Даже не ответил. Хлопнул дверью и куда-то побежал. Наверное, к женщинам либо в клуб. Так ни за что, ни про что человека обидел. А у меня к тому времени уже четыре книги по льноведению были. Тяжелый был человек. Черствый и пустой.
1928
Из сборника «Развязанные узелки»
1935
Эпоха и стиль
Каждой эпохе соответствует свой стиль,
Из шестерых, собравшихся в комнате у режиссера Емзина, эта истина еще не дошла лишь до Жени Минтусова, расстроенного всем вообще и отсутствием у хозяина папирос и пива в частности.
– Нет, вы только посмотрите, – волновался он, разыскивая окурки в пепельнице, – разве это язык? А? Как пишут наши писатели! Как пишут наши поэты! Разве это язык? А? Где же он, где, вы скажите, наш настоящий, добрый, старый, могучий русский язык? А?
Последнюю фразу он произнес с таким надрывом, как будто бы у него только что вытащили добрый (старый, могучий и т. д.) русский язык из кармана и он требует немедленного составления протокола тут же, на месте.
Молча возившийся до сих пор с засоренной трубкой актер Плеонтов дунул в это непослушное орудие наслаждения и тихо сказал:
– Ты дурак, Женя. Средний, нередко встречающийся в нашей области тип дурака. Пробовал ли ты хоть раз разговаривать с окружающими на языке другой эпохи?
– Подумаешь, – легкомысленно отпарировал Минтусов, выловив малодержанный окурок.
– Не думай, Женя. Не затрудняй себя непосильной работой, несвойственной твоему организму, – ласково произнес Плеонтов. – Для тебя, как для существа малоразвитого, наглядные впечатления значительно полезнее, чем головные выводы. Хочешь, я тебе опытным путем покажу, что такое язык, несозвучный эпохе?
– Покажи, – упрямо принял вызов Минтусов.
– Охотно. Это свитер твой?
– С голубыми полосками, который на мне?
– Именно с полосками и именно на тебе. Ставишь его против моей настольной лампы, которая тебе так нравится, если я тебе докажу, что в понимании стиля ты отстал, как престарелая извозчичья лошадь от электрического пылесоса? Идет? Емзин, разними руки.
Когда Плеонтов и Минтусов вошли в трамвай, Женя вытянул из кармана двугривенный и протянул его кондуктору.
– Это семнадцатый номер?

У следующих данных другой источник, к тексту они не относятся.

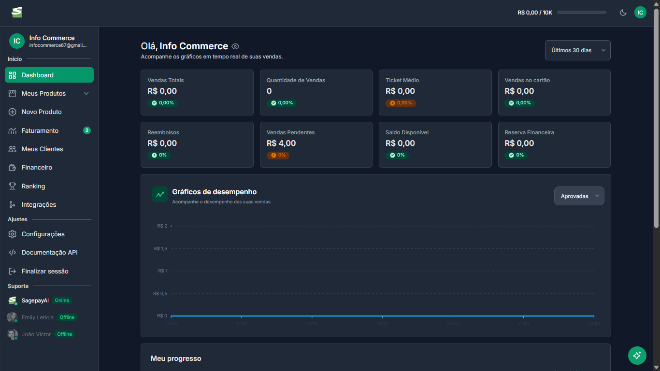Click the Integrações branch icon

pos(13,205)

За двоих.
Плеонтов быстро схватил его за руку и вынул из нее двугривенный.
– Женечка, – укоризненно зашептал он на ухо Минтусову, – прямо не узнаю тебя… Разговаривать с кондуктором трамвая, да еще семнадцатого номера, на таком сухом, прозаическом, ничего не говорящем языке!.. Ты ведешь себя, как частник на именинах… Где же настоящий, сочный, полнозвучный язык нашей древней матушки-Москвы, язык степенных бояр и добрых молодцев, белолицых красавиц, которы…
– Погоди, что ты хочешь делать? – встревоженно посмотрел на него Минтусов.